Deciphering cross-cohort metabolic signatures of immune responses and their implications for disease pathogenesis.

The complex interplay between circulating metabolites and immune responses, which is pivotal to disease pathophysiology, remains poorly understood and understudied in systematic research. Here, we performed a comprehensive analysis of the immune response and circulating metabolome in two Western European cohorts (534 and 324 healthy individuals) and one from sub-Saharan Africa (323 healthy donors). At the metabolic level, our analysis revealed sex-specific differences in the correlation between phosphatidylcholine and cytokine responses following ex vivo stimulation. Notably, sphingomyelin exhibited a significant negative correlation with monocyte-derived cytokine production in response to Staphylococcus aureus stimulation, a finding that was validated through functional experiments.
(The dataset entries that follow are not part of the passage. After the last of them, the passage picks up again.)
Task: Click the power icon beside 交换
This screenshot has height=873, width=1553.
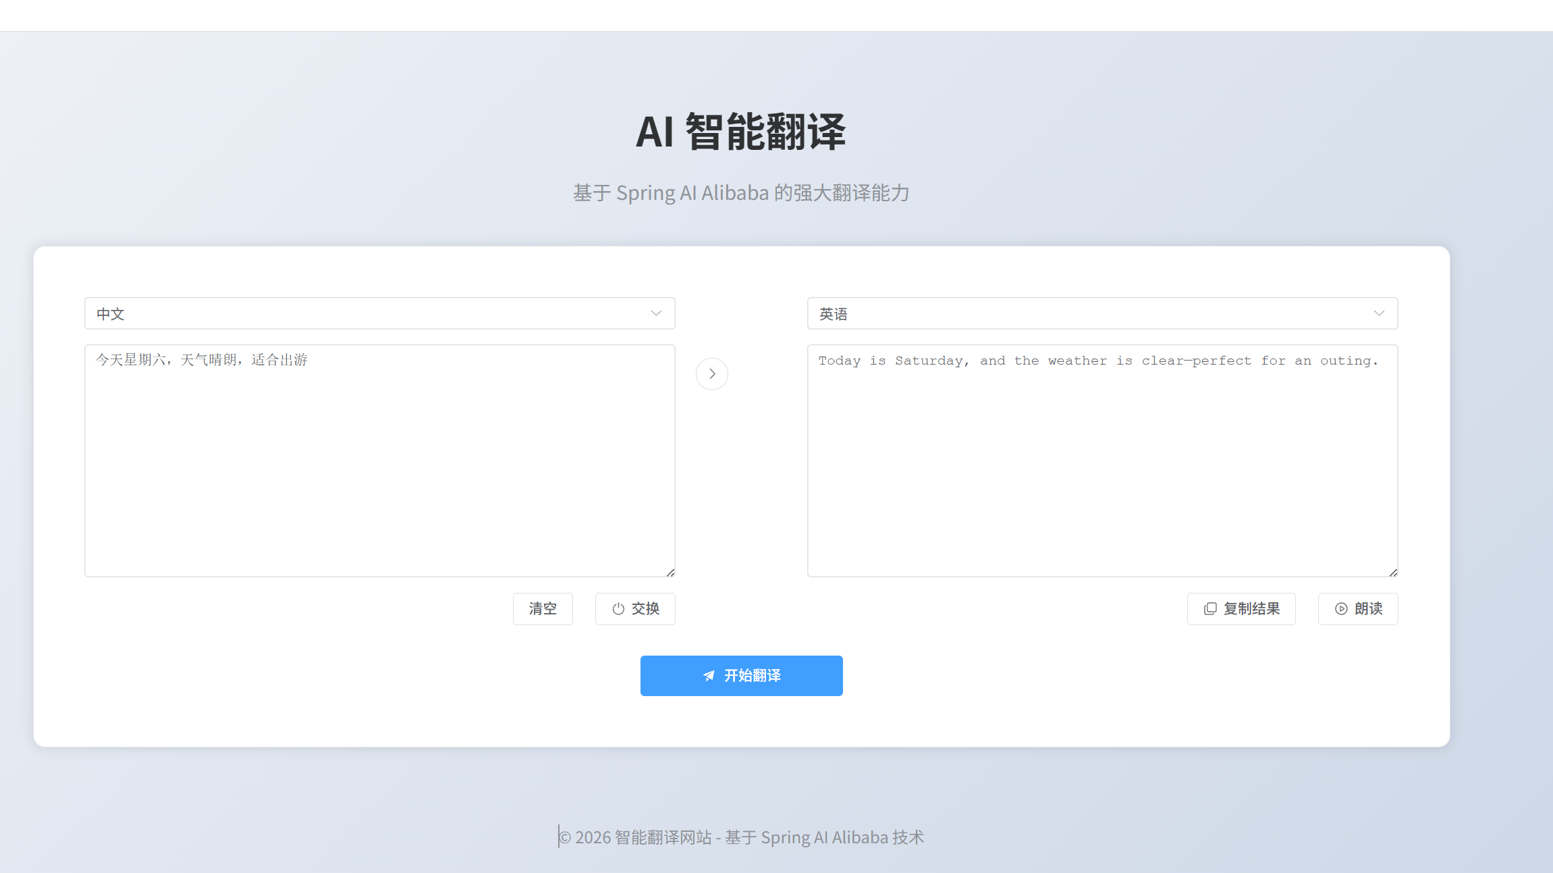Action: [x=618, y=609]
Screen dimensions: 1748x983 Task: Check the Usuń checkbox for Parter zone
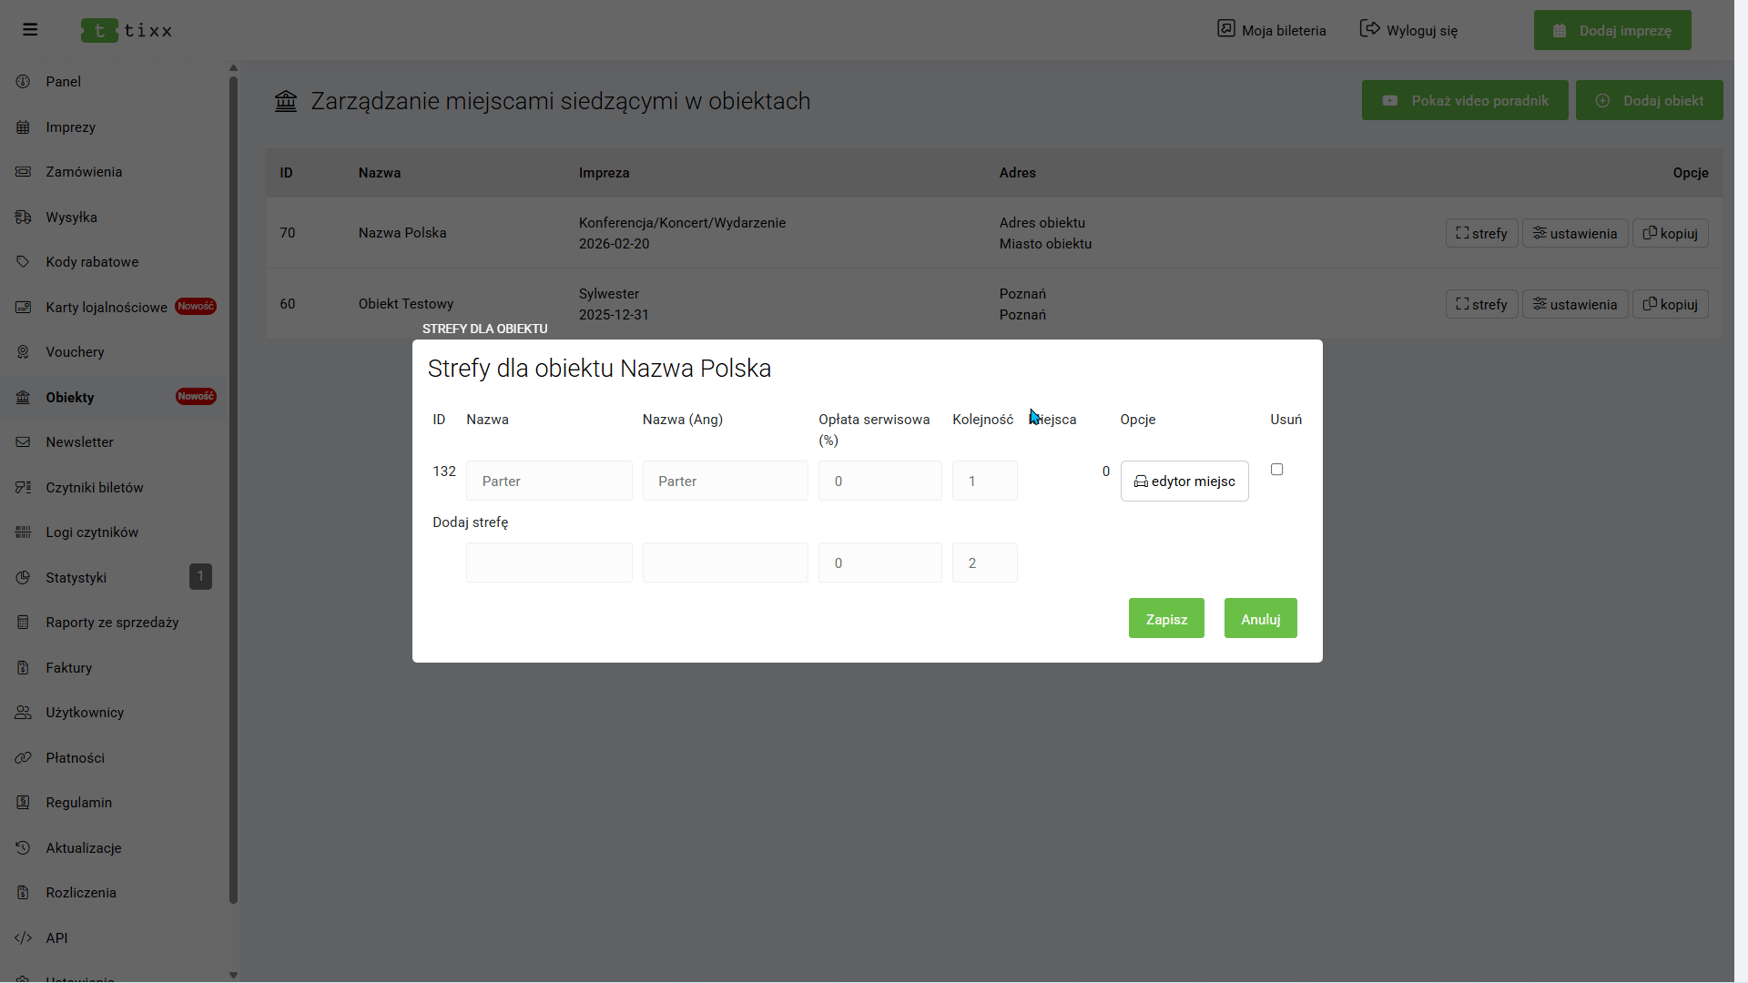click(x=1276, y=470)
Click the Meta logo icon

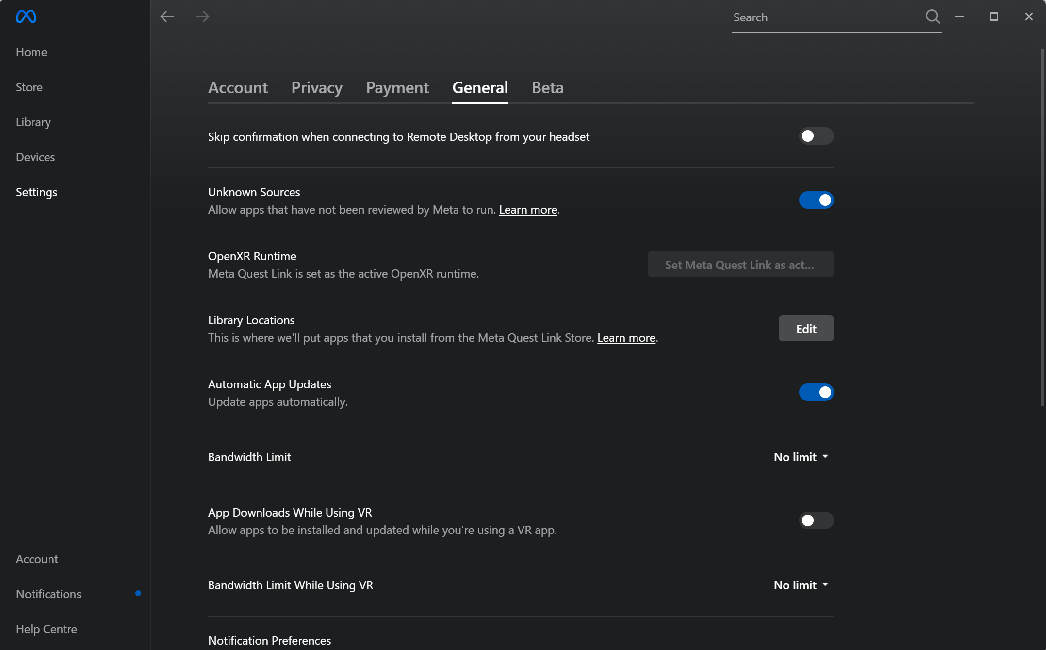[26, 17]
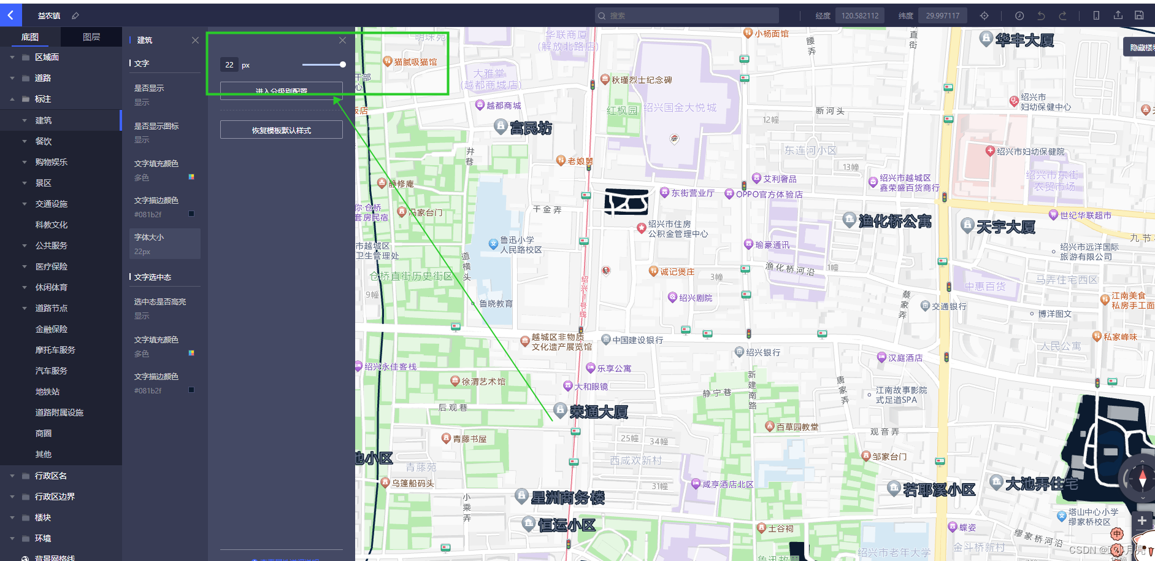1155x561 pixels.
Task: Click the 进入分级别配置 button
Action: pyautogui.click(x=281, y=90)
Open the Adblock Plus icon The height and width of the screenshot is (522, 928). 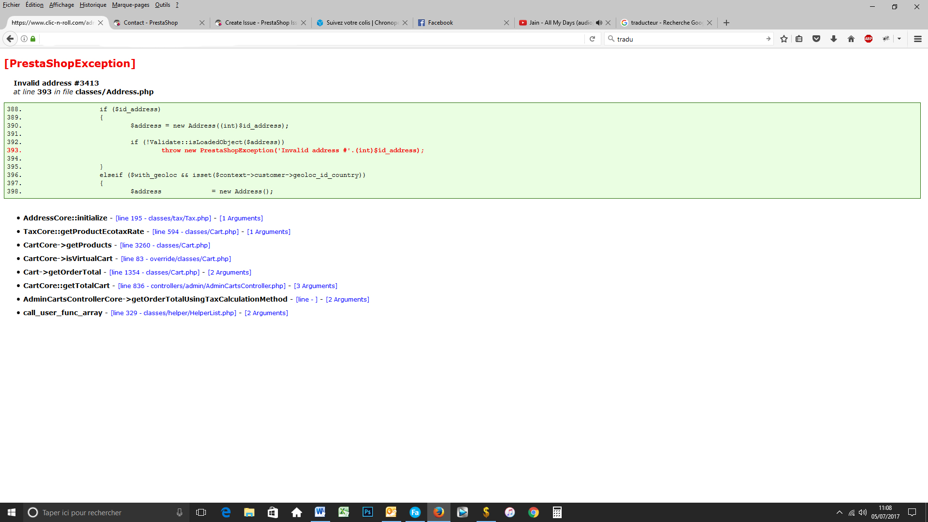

Subsequently, using Mendelian randomization analysis, we established a link between sphingomyelin and COVID-19 severity, providing compelling evidence for its modulatory role in immune responses during human infection. Collectively, our results represent a unique resource ( https://lab-li.ciim-hannover.de/apps/imetabomap/ ) for exploring metabolic signatures associated with immune function in different populations, highlighting sphingomyelin metabolism as a potential target in treating inflammatory and infectious diseases.